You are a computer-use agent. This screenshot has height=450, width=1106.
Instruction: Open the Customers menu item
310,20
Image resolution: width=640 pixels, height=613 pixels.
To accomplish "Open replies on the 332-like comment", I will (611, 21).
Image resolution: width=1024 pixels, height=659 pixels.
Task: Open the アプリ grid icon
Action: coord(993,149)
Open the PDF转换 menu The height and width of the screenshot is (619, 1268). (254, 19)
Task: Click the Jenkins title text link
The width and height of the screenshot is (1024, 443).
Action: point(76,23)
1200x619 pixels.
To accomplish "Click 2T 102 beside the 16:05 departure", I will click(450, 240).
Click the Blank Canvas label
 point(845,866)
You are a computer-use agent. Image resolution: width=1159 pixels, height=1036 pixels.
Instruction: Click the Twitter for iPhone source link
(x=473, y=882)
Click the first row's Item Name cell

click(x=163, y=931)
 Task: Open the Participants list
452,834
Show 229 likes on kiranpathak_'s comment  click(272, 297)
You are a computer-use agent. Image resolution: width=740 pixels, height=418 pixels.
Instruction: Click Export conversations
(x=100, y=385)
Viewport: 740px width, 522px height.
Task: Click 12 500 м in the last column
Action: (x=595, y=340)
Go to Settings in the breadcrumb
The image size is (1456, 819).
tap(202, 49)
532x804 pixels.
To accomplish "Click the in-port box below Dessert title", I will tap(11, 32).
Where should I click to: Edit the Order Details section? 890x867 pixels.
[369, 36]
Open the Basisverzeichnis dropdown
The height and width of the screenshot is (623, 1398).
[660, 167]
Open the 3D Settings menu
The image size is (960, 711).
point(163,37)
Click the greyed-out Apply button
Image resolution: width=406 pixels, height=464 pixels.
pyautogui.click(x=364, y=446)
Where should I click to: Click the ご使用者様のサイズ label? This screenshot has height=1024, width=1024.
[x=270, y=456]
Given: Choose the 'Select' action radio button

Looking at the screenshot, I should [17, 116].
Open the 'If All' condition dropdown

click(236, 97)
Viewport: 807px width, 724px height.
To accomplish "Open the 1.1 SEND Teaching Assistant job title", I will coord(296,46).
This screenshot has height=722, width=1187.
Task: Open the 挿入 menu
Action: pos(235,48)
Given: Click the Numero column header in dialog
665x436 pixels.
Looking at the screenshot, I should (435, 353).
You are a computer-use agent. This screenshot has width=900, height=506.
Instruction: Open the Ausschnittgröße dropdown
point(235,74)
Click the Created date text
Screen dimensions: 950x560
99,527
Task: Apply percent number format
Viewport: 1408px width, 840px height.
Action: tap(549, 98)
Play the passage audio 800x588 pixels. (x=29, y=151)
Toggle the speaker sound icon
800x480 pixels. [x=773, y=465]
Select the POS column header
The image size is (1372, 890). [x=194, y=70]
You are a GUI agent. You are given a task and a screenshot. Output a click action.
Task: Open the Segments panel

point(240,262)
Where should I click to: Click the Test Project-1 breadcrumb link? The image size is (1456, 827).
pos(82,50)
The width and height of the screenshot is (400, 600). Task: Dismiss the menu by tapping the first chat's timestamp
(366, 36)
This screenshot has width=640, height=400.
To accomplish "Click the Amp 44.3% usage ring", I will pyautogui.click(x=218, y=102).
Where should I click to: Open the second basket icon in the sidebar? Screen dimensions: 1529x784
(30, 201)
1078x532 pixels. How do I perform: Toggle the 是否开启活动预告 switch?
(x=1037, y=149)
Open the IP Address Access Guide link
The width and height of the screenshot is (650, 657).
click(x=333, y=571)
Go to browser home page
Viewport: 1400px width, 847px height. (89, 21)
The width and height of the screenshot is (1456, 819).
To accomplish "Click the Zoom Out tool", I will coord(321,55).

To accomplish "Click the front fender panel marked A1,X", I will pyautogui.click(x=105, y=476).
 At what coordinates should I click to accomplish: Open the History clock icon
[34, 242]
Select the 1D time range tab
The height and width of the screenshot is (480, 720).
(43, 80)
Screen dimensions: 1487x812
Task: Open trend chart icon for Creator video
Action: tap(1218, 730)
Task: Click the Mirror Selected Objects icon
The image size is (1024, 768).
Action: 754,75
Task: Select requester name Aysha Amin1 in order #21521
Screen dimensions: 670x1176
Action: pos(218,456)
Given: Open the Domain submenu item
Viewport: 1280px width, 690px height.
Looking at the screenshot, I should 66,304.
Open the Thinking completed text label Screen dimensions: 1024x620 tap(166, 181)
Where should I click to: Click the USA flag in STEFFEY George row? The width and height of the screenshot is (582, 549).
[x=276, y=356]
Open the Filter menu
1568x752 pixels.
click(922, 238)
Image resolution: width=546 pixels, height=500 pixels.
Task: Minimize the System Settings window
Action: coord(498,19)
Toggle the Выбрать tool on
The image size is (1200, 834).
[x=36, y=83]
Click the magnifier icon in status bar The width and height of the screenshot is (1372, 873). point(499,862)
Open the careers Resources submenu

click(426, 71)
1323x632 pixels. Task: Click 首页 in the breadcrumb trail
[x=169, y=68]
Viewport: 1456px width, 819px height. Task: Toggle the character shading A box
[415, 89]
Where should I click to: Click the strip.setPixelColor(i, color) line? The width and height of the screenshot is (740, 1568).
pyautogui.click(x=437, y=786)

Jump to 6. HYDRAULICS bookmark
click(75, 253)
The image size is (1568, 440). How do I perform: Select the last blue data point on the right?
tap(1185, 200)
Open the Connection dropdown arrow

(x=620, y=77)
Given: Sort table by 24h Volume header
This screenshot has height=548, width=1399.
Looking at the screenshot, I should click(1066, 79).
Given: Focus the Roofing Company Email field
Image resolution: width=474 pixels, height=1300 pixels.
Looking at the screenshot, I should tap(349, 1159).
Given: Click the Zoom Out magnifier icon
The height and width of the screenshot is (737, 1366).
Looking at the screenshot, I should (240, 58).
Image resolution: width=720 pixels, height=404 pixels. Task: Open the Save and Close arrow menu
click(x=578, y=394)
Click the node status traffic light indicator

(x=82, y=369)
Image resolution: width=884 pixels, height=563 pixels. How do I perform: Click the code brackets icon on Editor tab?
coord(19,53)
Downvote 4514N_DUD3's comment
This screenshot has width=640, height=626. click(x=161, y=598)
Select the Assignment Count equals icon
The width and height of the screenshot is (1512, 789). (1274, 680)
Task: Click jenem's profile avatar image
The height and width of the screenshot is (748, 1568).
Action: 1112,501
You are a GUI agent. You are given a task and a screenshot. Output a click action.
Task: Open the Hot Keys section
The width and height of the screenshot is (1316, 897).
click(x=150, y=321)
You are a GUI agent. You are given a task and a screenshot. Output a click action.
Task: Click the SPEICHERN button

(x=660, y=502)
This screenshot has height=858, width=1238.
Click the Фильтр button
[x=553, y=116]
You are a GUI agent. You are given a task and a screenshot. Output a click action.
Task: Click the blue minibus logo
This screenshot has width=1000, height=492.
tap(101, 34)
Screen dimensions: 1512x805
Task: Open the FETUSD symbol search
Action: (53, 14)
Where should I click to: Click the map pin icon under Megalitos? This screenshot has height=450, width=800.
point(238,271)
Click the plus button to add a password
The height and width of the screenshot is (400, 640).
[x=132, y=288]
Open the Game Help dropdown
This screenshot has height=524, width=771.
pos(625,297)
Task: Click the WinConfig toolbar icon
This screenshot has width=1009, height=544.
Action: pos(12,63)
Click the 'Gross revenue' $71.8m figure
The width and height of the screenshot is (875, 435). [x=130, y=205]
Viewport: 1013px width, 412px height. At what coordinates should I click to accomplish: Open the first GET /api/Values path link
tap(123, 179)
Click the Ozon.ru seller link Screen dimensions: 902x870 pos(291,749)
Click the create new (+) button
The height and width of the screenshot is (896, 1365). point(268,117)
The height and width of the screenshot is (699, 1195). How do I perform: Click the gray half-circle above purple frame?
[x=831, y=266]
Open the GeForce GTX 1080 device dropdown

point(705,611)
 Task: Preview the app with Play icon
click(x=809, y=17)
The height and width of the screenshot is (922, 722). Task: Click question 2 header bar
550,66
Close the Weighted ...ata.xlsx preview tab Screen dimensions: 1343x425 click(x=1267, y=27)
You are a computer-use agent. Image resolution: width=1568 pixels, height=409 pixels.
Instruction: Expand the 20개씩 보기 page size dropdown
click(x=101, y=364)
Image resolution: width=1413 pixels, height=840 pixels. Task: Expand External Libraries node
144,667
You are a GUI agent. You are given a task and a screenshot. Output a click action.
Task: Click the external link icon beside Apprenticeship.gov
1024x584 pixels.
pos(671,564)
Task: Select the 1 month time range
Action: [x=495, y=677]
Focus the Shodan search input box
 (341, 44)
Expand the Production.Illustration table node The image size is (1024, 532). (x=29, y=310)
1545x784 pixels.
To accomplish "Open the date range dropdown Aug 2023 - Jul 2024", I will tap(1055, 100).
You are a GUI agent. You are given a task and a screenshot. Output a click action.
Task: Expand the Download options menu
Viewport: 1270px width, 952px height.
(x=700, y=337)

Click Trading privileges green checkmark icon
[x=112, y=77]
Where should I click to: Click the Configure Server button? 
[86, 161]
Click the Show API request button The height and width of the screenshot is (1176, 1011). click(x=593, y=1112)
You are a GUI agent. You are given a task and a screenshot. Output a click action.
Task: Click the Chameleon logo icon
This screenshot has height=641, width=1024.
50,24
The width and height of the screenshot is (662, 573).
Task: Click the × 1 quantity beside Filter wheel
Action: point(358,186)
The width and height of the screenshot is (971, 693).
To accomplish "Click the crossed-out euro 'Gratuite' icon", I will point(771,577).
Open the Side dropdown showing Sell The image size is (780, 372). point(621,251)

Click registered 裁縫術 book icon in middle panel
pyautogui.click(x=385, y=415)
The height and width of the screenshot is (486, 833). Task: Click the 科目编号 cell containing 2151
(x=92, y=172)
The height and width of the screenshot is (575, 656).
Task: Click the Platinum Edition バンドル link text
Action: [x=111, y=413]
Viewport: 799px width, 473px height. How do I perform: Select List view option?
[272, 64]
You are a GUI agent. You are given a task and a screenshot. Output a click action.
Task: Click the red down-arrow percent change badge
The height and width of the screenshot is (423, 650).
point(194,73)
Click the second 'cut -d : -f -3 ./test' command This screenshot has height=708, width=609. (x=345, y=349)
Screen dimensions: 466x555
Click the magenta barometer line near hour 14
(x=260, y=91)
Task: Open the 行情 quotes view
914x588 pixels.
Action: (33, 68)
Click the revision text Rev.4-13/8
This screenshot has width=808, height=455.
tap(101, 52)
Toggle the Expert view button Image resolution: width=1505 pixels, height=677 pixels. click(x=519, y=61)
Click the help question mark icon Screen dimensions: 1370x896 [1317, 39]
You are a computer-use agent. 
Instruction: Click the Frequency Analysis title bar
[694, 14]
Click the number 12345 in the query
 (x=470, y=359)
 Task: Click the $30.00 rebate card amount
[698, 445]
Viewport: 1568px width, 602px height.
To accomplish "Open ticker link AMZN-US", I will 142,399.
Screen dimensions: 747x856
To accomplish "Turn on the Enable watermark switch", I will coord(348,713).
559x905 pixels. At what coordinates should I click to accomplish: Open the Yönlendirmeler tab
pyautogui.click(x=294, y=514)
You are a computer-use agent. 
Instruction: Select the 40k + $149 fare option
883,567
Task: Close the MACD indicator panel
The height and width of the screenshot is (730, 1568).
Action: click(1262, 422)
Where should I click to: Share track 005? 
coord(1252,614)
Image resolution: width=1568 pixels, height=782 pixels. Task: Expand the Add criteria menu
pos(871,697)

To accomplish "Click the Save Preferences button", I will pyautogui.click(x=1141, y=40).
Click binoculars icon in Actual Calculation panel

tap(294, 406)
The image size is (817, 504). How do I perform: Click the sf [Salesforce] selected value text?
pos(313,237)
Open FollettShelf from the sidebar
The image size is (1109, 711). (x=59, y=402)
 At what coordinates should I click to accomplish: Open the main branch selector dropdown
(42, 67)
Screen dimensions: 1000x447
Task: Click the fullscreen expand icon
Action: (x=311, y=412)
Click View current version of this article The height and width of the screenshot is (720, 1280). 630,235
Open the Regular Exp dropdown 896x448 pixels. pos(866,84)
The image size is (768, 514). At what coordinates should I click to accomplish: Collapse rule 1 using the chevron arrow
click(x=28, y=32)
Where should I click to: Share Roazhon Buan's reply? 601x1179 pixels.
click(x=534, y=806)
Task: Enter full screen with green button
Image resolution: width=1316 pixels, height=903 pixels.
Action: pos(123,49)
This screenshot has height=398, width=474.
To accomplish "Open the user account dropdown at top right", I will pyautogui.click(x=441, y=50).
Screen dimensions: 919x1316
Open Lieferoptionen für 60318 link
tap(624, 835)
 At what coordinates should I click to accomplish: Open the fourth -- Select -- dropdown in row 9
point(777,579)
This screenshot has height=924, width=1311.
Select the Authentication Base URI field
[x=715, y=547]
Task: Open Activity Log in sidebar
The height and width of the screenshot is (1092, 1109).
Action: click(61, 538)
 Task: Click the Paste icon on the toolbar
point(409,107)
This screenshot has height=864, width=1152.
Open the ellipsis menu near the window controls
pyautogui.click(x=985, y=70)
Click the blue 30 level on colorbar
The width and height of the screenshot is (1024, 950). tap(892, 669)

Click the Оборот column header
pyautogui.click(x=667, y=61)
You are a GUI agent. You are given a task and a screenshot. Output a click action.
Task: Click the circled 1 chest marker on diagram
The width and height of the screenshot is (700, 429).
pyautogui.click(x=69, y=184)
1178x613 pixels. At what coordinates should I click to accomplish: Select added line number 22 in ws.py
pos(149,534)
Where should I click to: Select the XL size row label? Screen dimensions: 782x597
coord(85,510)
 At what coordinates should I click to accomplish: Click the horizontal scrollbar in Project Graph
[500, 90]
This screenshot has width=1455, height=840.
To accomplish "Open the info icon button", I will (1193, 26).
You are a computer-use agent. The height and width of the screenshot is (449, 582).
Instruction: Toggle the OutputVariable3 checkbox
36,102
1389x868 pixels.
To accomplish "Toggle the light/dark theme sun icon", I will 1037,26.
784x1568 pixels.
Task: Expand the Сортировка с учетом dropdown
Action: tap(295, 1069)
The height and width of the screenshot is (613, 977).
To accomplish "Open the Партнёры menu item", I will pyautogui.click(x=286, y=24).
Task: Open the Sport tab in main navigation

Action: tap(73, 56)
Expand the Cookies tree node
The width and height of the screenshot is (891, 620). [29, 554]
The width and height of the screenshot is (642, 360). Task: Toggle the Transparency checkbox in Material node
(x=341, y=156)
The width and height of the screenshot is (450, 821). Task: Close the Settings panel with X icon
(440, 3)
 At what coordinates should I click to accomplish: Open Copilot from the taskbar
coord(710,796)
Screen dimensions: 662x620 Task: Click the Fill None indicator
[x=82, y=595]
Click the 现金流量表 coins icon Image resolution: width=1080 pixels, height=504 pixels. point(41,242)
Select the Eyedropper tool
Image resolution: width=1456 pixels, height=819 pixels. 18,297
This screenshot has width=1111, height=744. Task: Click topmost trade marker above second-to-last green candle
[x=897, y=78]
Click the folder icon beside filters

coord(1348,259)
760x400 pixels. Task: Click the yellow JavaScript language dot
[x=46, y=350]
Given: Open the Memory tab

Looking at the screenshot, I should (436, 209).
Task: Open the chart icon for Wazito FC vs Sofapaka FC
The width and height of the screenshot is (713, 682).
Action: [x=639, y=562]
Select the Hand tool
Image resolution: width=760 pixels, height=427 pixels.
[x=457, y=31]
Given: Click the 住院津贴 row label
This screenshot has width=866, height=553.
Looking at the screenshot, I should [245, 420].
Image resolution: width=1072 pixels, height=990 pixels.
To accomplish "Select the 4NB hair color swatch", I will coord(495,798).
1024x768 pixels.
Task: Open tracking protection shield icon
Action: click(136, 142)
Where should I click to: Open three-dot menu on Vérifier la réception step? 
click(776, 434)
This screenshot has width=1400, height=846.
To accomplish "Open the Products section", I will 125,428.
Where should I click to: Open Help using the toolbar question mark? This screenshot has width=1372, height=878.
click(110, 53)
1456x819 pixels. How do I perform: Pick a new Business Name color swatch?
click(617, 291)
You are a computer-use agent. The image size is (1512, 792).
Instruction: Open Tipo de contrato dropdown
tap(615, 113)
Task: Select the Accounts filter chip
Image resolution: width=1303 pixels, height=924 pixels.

---

Aim: Gather every line of the data above that contains the string "Focus".

Finished exercise:
Given: Focus the Roofing Company Email field
Focus the Shodan search input box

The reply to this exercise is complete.